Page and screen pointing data
═══
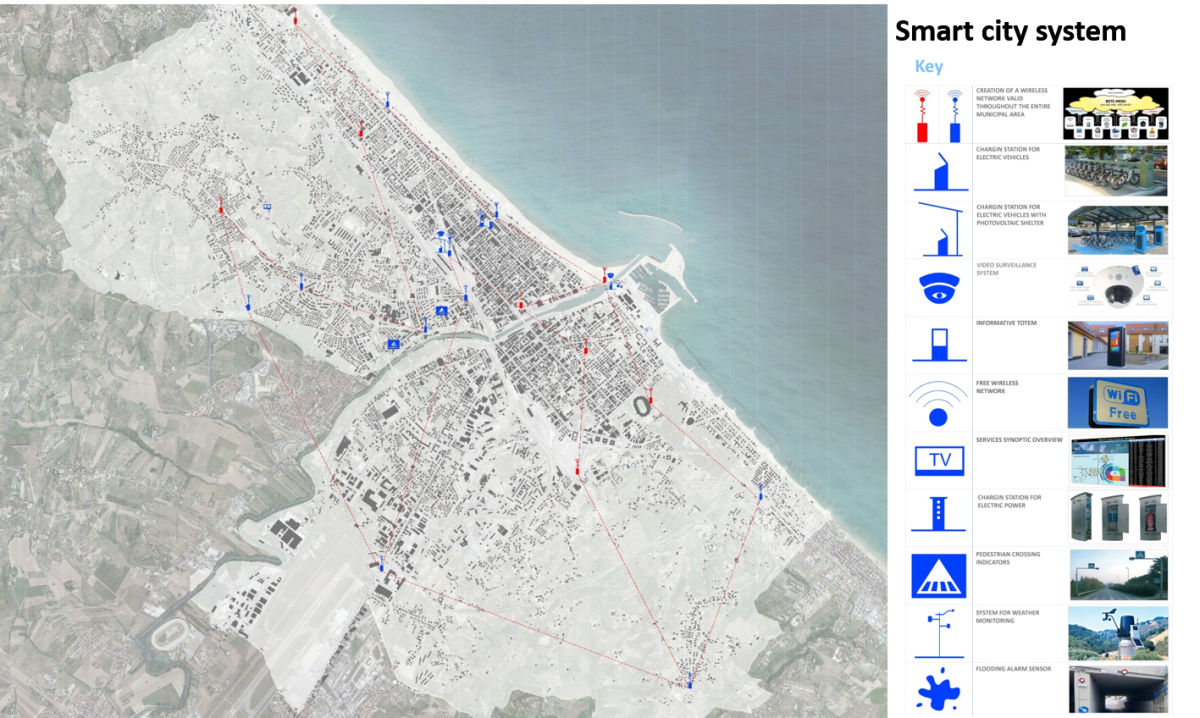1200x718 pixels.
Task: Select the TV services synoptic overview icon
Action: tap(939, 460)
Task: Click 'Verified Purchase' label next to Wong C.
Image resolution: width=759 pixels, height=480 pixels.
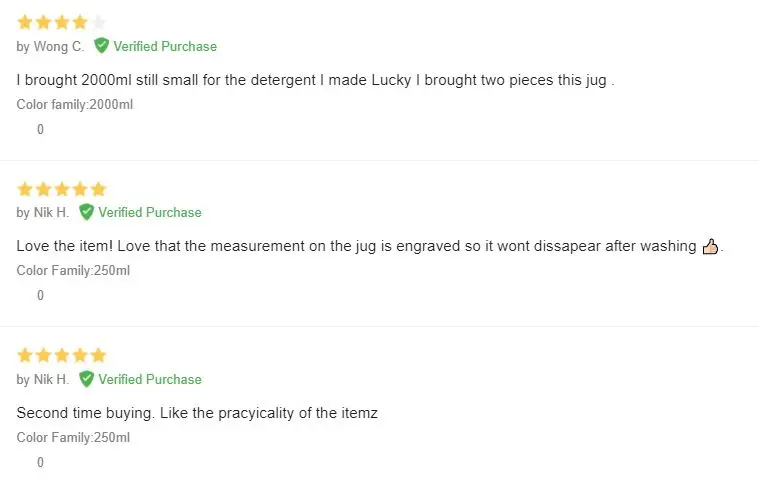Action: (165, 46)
═══
Written request ->
Write out the lines of the entries above exactly, with no changes, but leave out the pictures.

Result for this task ->
1200x718 pixels.
Task: Select the TV services synoptic overview icon
Action: tap(939, 460)
Task: Click 'Verified Purchase' label next to Wong C.
Image resolution: width=759 pixels, height=480 pixels.
Action: (165, 46)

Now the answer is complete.